▸ Task statement
Copy the data exactly. Leave nothing out.

▸ Provided entries
= Beginning of Section =
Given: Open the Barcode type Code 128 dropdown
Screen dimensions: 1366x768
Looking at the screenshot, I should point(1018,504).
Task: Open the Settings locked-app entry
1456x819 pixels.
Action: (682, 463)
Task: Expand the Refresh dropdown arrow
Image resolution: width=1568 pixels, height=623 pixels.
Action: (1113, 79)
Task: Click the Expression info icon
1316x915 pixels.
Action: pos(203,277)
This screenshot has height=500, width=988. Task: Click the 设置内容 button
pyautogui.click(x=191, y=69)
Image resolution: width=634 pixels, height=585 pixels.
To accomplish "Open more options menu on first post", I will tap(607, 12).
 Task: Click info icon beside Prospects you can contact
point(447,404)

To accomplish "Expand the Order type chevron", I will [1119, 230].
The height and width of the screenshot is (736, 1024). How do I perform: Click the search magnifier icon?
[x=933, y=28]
= End of Section =
▸ Task response
Given: Open the Barcode type Code 128 dropdown
Screen dimensions: 1366x768
Looking at the screenshot, I should point(1018,504).
Task: Open the Settings locked-app entry
1456x819 pixels.
Action: (682, 463)
Task: Expand the Refresh dropdown arrow
Image resolution: width=1568 pixels, height=623 pixels.
Action: (1113, 79)
Task: Click the Expression info icon
1316x915 pixels.
Action: pos(203,277)
This screenshot has height=500, width=988. Task: Click the 设置内容 button
pyautogui.click(x=191, y=69)
Image resolution: width=634 pixels, height=585 pixels.
To accomplish "Open more options menu on first post", I will tap(607, 12).
 Task: Click info icon beside Prospects you can contact
point(447,404)

To accomplish "Expand the Order type chevron", I will [1119, 230].
The height and width of the screenshot is (736, 1024). How do I perform: Click the search magnifier icon?
[x=933, y=28]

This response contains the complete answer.